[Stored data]
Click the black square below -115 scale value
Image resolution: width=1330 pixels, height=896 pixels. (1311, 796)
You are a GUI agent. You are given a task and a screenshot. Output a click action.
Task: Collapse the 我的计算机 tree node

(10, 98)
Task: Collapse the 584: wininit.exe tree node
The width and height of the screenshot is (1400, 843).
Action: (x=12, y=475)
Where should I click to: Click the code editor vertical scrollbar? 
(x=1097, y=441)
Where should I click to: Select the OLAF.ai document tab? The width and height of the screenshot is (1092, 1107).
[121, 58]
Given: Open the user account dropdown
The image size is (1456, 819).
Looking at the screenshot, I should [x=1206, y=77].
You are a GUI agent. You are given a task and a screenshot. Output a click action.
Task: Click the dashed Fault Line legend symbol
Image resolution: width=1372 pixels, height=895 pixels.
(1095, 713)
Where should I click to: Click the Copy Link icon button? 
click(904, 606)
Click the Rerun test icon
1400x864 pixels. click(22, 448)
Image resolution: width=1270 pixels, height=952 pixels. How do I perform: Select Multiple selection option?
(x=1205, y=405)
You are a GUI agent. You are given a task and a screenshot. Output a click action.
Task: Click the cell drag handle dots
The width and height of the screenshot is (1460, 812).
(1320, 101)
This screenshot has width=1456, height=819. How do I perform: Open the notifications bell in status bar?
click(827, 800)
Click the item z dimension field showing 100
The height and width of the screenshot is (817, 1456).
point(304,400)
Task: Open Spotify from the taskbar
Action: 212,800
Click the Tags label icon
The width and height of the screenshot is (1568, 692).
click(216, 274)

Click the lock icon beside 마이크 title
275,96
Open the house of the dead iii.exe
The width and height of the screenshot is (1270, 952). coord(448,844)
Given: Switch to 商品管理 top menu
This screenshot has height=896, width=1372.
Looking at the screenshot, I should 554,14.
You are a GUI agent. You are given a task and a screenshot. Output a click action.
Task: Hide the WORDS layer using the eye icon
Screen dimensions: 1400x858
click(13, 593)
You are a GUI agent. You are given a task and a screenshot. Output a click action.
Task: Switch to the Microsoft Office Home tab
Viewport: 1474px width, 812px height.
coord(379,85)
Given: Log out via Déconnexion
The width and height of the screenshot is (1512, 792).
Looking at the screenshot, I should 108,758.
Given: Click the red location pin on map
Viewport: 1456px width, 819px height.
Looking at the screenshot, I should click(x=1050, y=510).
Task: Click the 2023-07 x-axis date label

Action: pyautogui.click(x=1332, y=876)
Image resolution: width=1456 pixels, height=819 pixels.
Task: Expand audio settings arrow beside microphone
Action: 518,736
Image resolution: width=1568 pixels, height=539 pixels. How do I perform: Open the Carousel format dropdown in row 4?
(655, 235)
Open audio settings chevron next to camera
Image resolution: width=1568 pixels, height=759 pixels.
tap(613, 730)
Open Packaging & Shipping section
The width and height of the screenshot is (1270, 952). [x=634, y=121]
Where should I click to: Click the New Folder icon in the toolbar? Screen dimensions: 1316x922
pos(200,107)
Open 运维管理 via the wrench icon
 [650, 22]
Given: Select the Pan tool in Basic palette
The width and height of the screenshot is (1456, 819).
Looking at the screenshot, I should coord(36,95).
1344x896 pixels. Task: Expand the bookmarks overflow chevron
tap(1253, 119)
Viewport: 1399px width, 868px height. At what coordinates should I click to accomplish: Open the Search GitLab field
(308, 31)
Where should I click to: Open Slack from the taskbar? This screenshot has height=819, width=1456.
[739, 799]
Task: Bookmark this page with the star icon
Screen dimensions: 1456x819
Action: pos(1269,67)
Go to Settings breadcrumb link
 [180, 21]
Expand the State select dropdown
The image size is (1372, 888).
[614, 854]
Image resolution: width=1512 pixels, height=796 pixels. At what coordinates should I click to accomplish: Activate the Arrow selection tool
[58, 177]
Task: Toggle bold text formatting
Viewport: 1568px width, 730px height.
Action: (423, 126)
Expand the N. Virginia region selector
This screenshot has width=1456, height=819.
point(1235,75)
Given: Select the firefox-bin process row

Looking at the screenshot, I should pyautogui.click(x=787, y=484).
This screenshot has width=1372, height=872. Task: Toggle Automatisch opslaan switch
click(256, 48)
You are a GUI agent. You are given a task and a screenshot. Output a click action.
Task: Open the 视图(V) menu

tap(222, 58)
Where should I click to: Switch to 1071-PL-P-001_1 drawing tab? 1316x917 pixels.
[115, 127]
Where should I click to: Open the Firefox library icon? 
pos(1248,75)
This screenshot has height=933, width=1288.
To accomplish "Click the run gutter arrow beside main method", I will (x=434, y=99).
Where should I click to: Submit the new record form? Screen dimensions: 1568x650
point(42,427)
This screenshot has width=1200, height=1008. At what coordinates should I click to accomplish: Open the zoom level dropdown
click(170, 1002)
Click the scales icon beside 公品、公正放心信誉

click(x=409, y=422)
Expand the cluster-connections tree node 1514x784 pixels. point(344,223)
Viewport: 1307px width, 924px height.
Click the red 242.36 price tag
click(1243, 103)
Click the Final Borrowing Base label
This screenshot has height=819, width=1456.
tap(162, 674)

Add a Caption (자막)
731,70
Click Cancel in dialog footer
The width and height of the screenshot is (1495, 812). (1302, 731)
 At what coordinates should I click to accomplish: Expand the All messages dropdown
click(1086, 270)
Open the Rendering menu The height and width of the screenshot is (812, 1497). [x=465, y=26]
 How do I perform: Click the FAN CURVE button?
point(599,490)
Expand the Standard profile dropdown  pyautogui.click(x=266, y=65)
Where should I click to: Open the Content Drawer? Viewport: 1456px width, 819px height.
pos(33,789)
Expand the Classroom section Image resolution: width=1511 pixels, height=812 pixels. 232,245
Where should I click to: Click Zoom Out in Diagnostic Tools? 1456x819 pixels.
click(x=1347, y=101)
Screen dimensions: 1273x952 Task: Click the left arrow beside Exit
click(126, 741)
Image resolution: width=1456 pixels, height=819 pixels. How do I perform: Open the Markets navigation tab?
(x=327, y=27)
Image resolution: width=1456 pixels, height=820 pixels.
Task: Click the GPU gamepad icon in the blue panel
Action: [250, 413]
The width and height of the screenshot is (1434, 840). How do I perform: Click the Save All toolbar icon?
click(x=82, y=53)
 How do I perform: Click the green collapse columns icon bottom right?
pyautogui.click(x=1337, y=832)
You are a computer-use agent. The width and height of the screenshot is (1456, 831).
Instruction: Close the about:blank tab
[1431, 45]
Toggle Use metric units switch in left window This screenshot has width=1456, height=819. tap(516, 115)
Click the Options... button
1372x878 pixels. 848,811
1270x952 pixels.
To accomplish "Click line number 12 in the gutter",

### [Exercise description]
Copy out all the entries exactly once more.

### [Result of the task]
Click the black square below -115 scale value
Image resolution: width=1330 pixels, height=896 pixels. (1311, 796)
You are a GUI agent. You are given a task and a screenshot. Output a click action.
Task: Collapse the 我的计算机 tree node

(10, 98)
Task: Collapse the 584: wininit.exe tree node
The width and height of the screenshot is (1400, 843).
Action: (x=12, y=475)
Where should I click to: Click the code editor vertical scrollbar? 
(x=1097, y=441)
Where should I click to: Select the OLAF.ai document tab? The width and height of the screenshot is (1092, 1107).
[121, 58]
Given: Open the user account dropdown
The image size is (1456, 819).
Looking at the screenshot, I should [x=1206, y=77].
You are a GUI agent. You are given a task and a screenshot. Output a click action.
Task: Click the dashed Fault Line legend symbol
Image resolution: width=1372 pixels, height=895 pixels.
(1095, 713)
Where should I click to: Click the Copy Link icon button? 
click(904, 606)
Click the Rerun test icon
1400x864 pixels. click(22, 448)
Image resolution: width=1270 pixels, height=952 pixels. How do I perform: Select Multiple selection option?
(x=1205, y=405)
You are a GUI agent. You are given a task and a screenshot. Output a click action.
Task: Click the cell drag handle dots
The width and height of the screenshot is (1460, 812).
(1320, 101)
This screenshot has width=1456, height=819. How do I perform: Open the notifications bell in status bar?
click(827, 800)
Click the item z dimension field showing 100
The height and width of the screenshot is (817, 1456).
point(304,400)
Task: Open Spotify from the taskbar
Action: 212,800
Click the Tags label icon
The width and height of the screenshot is (1568, 692).
click(216, 274)

Click the lock icon beside 마이크 title
275,96
Open the house of the dead iii.exe
The width and height of the screenshot is (1270, 952). coord(448,844)
Given: Switch to 商品管理 top menu
This screenshot has height=896, width=1372.
Looking at the screenshot, I should 554,14.
You are a GUI agent. You are given a task and a screenshot. Output a click action.
Task: Hide the WORDS layer using the eye icon
Screen dimensions: 1400x858
click(13, 593)
You are a GUI agent. You are given a task and a screenshot. Output a click action.
Task: Switch to the Microsoft Office Home tab
Viewport: 1474px width, 812px height.
coord(379,85)
Given: Log out via Déconnexion
The width and height of the screenshot is (1512, 792).
Looking at the screenshot, I should 108,758.
Given: Click the red location pin on map
Viewport: 1456px width, 819px height.
Looking at the screenshot, I should click(x=1050, y=510).
Task: Click the 2023-07 x-axis date label

Action: pyautogui.click(x=1332, y=876)
Image resolution: width=1456 pixels, height=819 pixels.
Task: Expand audio settings arrow beside microphone
Action: 518,736
Image resolution: width=1568 pixels, height=539 pixels. How do I perform: Open the Carousel format dropdown in row 4?
(655, 235)
Open audio settings chevron next to camera
Image resolution: width=1568 pixels, height=759 pixels.
tap(613, 730)
Open Packaging & Shipping section
The width and height of the screenshot is (1270, 952). [x=634, y=121]
Where should I click to: Click the New Folder icon in the toolbar? Screen dimensions: 1316x922
pos(200,107)
Open 运维管理 via the wrench icon
 [650, 22]
Given: Select the Pan tool in Basic palette
The width and height of the screenshot is (1456, 819).
Looking at the screenshot, I should coord(36,95).
1344x896 pixels. Task: Expand the bookmarks overflow chevron
tap(1253, 119)
Viewport: 1399px width, 868px height. At what coordinates should I click to accomplish: Open the Search GitLab field
(308, 31)
Where should I click to: Open Slack from the taskbar? This screenshot has height=819, width=1456.
[739, 799]
Task: Bookmark this page with the star icon
Screen dimensions: 1456x819
Action: pos(1269,67)
Go to Settings breadcrumb link
 [180, 21]
Expand the State select dropdown
The image size is (1372, 888).
[614, 854]
Image resolution: width=1512 pixels, height=796 pixels. At what coordinates should I click to accomplish: Activate the Arrow selection tool
[58, 177]
Task: Toggle bold text formatting
Viewport: 1568px width, 730px height.
Action: (423, 126)
Expand the N. Virginia region selector
This screenshot has width=1456, height=819.
point(1235,75)
Given: Select the firefox-bin process row

Looking at the screenshot, I should pyautogui.click(x=787, y=484).
This screenshot has width=1372, height=872. Task: Toggle Automatisch opslaan switch
click(256, 48)
You are a GUI agent. You are given a task and a screenshot. Output a click action.
Task: Open the 视图(V) menu

tap(222, 58)
Where should I click to: Switch to 1071-PL-P-001_1 drawing tab? 1316x917 pixels.
[115, 127]
Where should I click to: Open the Firefox library icon? 
pos(1248,75)
This screenshot has height=933, width=1288.
To accomplish "Click the run gutter arrow beside main method", I will (x=434, y=99).
Where should I click to: Submit the new record form? Screen dimensions: 1568x650
point(42,427)
This screenshot has width=1200, height=1008. At what coordinates should I click to accomplish: Open the zoom level dropdown
click(170, 1002)
Click the scales icon beside 公品、公正放心信誉

click(x=409, y=422)
Expand the cluster-connections tree node 1514x784 pixels. point(344,223)
Viewport: 1307px width, 924px height.
Click the red 242.36 price tag
click(1243, 103)
Click the Final Borrowing Base label
This screenshot has height=819, width=1456.
tap(162, 674)

Add a Caption (자막)
731,70
Click Cancel in dialog footer
The width and height of the screenshot is (1495, 812). (1302, 731)
 At what coordinates should I click to accomplish: Expand the All messages dropdown
click(1086, 270)
Open the Rendering menu The height and width of the screenshot is (812, 1497). [x=465, y=26]
 How do I perform: Click the FAN CURVE button?
point(599,490)
Expand the Standard profile dropdown  pyautogui.click(x=266, y=65)
Where should I click to: Open the Content Drawer? Viewport: 1456px width, 819px height.
pos(33,789)
Expand the Classroom section Image resolution: width=1511 pixels, height=812 pixels. 232,245
Where should I click to: Click Zoom Out in Diagnostic Tools? 1456x819 pixels.
click(x=1347, y=101)
Screen dimensions: 1273x952 Task: Click the left arrow beside Exit
click(126, 741)
Image resolution: width=1456 pixels, height=819 pixels. How do I perform: Open the Markets navigation tab?
(x=327, y=27)
Image resolution: width=1456 pixels, height=820 pixels.
Task: Click the GPU gamepad icon in the blue panel
Action: [250, 413]
The width and height of the screenshot is (1434, 840). How do I perform: Click the Save All toolbar icon?
click(x=82, y=53)
 How do I perform: Click the green collapse columns icon bottom right?
pyautogui.click(x=1337, y=832)
You are a computer-use agent. The width and height of the screenshot is (1456, 831).
Instruction: Close the about:blank tab
[1431, 45]
Toggle Use metric units switch in left window This screenshot has width=1456, height=819. tap(516, 115)
Click the Options... button
1372x878 pixels. 848,811
1270x952 pixels.
To accomplish "Click line number 12 in the gutter",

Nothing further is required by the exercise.